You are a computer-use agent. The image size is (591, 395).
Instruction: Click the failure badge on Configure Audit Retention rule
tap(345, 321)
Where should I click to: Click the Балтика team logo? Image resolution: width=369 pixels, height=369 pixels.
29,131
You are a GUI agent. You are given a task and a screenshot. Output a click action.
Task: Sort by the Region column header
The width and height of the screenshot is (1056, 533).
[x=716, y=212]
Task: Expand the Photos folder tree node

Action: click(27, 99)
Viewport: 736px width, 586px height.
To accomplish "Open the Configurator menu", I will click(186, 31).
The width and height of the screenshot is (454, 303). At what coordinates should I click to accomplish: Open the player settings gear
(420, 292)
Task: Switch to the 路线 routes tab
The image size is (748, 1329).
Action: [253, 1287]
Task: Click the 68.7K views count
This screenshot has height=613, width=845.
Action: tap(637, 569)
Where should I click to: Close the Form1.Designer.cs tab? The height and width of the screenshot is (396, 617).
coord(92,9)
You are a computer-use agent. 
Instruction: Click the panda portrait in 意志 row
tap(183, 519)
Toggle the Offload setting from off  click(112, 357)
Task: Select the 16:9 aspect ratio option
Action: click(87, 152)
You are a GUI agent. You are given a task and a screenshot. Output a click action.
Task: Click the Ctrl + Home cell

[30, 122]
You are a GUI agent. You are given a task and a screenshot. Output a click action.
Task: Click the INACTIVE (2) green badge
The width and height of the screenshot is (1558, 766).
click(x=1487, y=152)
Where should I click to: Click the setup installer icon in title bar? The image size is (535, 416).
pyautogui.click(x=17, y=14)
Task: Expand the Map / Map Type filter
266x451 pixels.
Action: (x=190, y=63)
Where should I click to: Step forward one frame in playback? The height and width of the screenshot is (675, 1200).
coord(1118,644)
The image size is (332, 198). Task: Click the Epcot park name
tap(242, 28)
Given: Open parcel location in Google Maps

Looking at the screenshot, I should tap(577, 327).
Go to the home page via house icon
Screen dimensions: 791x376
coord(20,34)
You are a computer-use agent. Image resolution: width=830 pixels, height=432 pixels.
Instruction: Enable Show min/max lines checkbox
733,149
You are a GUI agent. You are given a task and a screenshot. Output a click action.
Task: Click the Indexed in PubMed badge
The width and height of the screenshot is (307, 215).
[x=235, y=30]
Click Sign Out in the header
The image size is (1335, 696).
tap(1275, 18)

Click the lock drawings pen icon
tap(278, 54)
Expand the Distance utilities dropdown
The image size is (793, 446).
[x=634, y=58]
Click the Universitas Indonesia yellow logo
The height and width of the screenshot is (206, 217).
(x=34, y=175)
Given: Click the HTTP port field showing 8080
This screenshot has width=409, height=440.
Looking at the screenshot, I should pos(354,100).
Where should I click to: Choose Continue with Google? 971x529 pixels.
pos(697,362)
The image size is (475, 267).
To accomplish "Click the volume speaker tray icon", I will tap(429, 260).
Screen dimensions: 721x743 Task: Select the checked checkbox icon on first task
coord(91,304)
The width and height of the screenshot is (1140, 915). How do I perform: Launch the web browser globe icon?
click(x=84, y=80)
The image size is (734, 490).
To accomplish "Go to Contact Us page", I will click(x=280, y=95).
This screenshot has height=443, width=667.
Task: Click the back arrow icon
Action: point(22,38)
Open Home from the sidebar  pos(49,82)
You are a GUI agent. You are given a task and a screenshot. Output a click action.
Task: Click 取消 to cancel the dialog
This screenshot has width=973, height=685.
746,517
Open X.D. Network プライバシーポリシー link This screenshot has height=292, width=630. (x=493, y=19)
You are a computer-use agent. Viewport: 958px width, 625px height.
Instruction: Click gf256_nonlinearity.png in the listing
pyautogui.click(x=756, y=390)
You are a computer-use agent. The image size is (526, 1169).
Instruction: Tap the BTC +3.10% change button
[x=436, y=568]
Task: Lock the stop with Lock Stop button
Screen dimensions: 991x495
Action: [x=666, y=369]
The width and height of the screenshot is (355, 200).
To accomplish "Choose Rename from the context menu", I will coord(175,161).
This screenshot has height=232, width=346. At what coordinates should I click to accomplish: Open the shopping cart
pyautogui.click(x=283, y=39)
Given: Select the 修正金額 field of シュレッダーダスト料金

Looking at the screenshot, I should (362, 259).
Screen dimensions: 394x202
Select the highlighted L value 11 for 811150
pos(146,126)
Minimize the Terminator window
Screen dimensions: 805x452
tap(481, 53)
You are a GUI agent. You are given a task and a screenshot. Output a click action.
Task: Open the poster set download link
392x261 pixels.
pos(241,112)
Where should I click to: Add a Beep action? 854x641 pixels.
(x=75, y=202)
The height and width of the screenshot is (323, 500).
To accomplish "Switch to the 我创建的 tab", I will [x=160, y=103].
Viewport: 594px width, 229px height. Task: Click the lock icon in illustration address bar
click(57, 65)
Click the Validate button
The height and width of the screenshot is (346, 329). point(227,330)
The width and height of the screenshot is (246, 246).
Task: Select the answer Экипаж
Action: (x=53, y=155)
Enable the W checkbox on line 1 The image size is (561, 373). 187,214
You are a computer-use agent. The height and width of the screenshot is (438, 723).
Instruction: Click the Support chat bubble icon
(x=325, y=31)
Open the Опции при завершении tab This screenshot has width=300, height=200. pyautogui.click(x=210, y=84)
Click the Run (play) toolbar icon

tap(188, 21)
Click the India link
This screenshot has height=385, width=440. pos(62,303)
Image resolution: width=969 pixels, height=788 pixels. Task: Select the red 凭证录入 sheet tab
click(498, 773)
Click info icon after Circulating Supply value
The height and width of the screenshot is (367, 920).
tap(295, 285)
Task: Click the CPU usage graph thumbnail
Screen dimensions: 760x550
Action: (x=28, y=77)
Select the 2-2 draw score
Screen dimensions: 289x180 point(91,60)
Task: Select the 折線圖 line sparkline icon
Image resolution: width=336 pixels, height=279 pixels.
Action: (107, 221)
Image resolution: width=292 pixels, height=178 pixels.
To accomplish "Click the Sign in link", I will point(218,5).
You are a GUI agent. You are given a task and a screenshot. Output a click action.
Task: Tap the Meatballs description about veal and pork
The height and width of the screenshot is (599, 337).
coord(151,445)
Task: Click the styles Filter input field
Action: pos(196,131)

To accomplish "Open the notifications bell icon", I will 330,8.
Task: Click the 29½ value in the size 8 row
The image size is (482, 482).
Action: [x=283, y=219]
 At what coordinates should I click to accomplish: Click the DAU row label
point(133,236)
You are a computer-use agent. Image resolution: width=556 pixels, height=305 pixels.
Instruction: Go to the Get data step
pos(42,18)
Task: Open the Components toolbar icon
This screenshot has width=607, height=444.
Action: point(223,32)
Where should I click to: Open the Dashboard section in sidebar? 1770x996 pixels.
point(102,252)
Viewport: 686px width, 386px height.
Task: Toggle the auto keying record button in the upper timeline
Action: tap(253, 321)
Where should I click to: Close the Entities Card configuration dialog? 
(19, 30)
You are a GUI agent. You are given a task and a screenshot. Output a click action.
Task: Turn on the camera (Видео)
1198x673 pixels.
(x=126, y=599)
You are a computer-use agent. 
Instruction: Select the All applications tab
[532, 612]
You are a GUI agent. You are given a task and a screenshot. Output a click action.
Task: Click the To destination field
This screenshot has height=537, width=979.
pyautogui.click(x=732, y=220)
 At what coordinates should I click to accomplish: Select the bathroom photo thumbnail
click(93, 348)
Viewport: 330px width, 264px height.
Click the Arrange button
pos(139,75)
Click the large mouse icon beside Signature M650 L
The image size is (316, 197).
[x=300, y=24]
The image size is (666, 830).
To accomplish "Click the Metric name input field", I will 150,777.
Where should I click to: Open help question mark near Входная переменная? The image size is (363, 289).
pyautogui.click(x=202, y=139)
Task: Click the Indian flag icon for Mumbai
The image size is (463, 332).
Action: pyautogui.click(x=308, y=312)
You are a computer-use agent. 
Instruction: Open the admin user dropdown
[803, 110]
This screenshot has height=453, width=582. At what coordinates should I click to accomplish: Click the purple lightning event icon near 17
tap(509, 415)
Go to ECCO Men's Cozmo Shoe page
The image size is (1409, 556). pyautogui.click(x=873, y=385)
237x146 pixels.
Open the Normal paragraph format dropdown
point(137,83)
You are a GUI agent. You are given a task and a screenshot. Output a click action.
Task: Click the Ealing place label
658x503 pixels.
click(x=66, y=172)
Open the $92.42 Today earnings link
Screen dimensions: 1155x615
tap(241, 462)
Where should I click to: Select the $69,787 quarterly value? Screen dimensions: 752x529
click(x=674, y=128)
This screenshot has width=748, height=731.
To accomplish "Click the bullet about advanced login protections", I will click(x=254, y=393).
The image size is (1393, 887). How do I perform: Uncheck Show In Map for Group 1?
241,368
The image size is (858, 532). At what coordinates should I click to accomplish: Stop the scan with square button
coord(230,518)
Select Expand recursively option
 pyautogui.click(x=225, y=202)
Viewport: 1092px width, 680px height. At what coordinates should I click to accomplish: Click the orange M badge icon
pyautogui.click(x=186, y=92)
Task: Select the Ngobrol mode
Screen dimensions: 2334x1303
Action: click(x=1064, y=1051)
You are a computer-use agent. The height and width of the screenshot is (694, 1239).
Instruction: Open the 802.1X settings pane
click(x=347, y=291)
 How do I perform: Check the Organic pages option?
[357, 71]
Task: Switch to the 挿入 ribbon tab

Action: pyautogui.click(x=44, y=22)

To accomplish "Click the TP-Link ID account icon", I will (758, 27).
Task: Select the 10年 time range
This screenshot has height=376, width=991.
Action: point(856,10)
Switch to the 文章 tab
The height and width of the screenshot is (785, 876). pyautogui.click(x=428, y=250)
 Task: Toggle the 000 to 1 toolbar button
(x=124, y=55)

━━━━━━━━━━━━━━━━

# Work task:
From the records above, retype only the lines starting at the line that contains "Task: Click 取消 to cancel the dialog" and ending at the line that contains "You are a computer-use agent. Viewport: 958px", both included.

# The answer:
Task: Click 取消 to cancel the dialog
This screenshot has width=973, height=685.
746,517
Open X.D. Network プライバシーポリシー link This screenshot has height=292, width=630. (x=493, y=19)
You are a computer-use agent. Viewport: 958px width, 625px height.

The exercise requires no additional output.